The offer of such a size is expected to attract foreign investor and spur the company’s long-term growth.
Vietnam’s second largest coffee exporter Simexco Daklak is planning to sell a reportedly 50% stake to the public and may seek foreign investment as soon as next year, Bloomberg reported.
State-run Simexco Daklak has submitted its share sale proposal to the Dak Lak Provincial Party Committee, which owns the company, CEO Le Tien Hung said in an interview with Bloomberg.
The company, which is officially known as Daklak September 2nd Import-Export, supplies robusta coffee beans to Nestle SA and Jacobs Douwe Egberts BV.

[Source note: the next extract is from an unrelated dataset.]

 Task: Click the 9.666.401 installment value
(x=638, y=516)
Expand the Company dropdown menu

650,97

Hung declined to reveal the expected deal value, saying he hopes to find suitable foreign investor to spur long-term growth.
With the expected offering amount of 50% stake, Hung considered the offer of that size could help the company grow.

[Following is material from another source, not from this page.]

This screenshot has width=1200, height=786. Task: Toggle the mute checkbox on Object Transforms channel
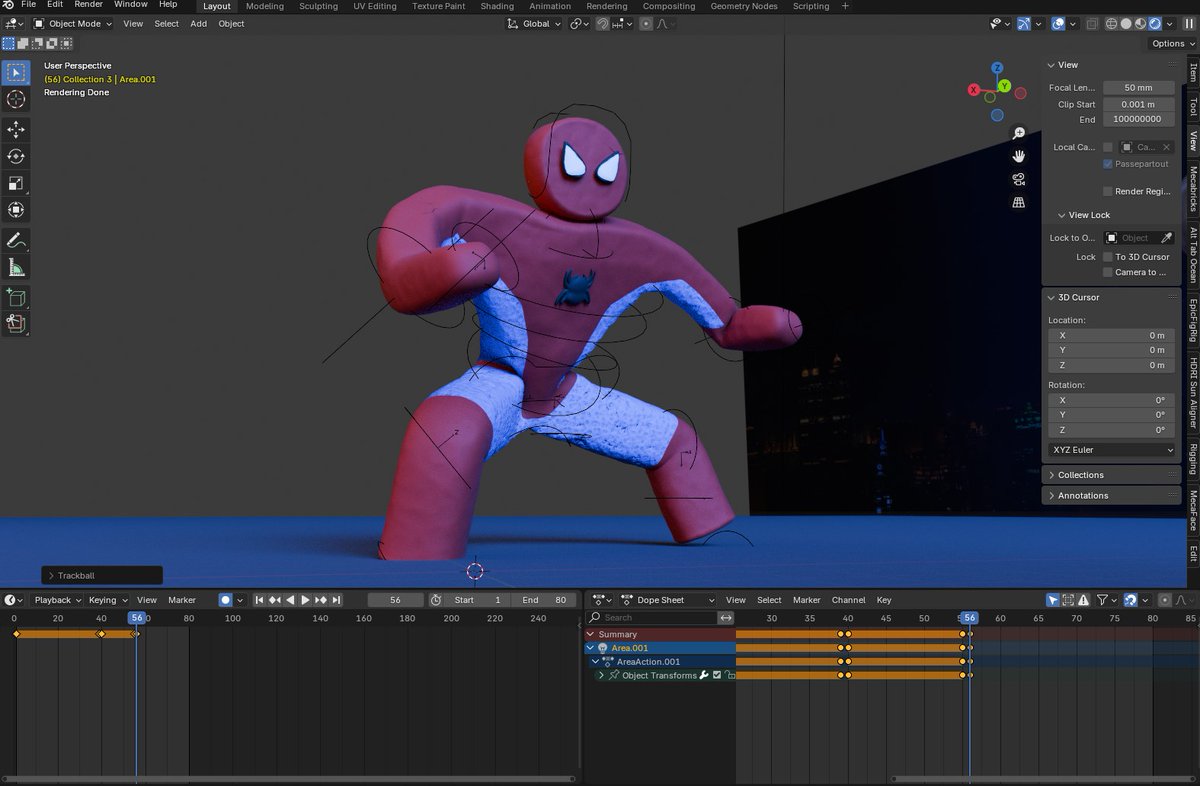click(716, 675)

Simexco, founded in 1993, ships between 80,000 metric tons and 120,000 tons of coffee beans a year, its website says, trailing only Ho Chi Minh City-based Intimex Group, the country’s leading exporter.

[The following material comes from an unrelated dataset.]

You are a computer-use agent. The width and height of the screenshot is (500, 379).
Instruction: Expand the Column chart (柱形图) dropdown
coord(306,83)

Additionally, Simexco also processes and trades pepper, rubber and other agricultural products. The company is forecasting 2019 revenue of VND4.1 trillion (US$177 million), a 3% decrease from last year amid sluggish global coffee prices, according to Hung.
Meanwhile, Vietnam National Coffee Corporation, the nation’s largest state-owned robusta producer, said in 2017 it was planning a share sale.
Vietnam is the world’s largest producer of robusta beans, used primarily for instant coffee. The country’s robusta exports are forecast at US$3.8 billion to US$4.2 billion next year, Nguyen Quoc Toan, head of the agriculture ministry’s department of agricultural products processing and market development, said at a coffee conference in Buon Ma Thuot on March 10.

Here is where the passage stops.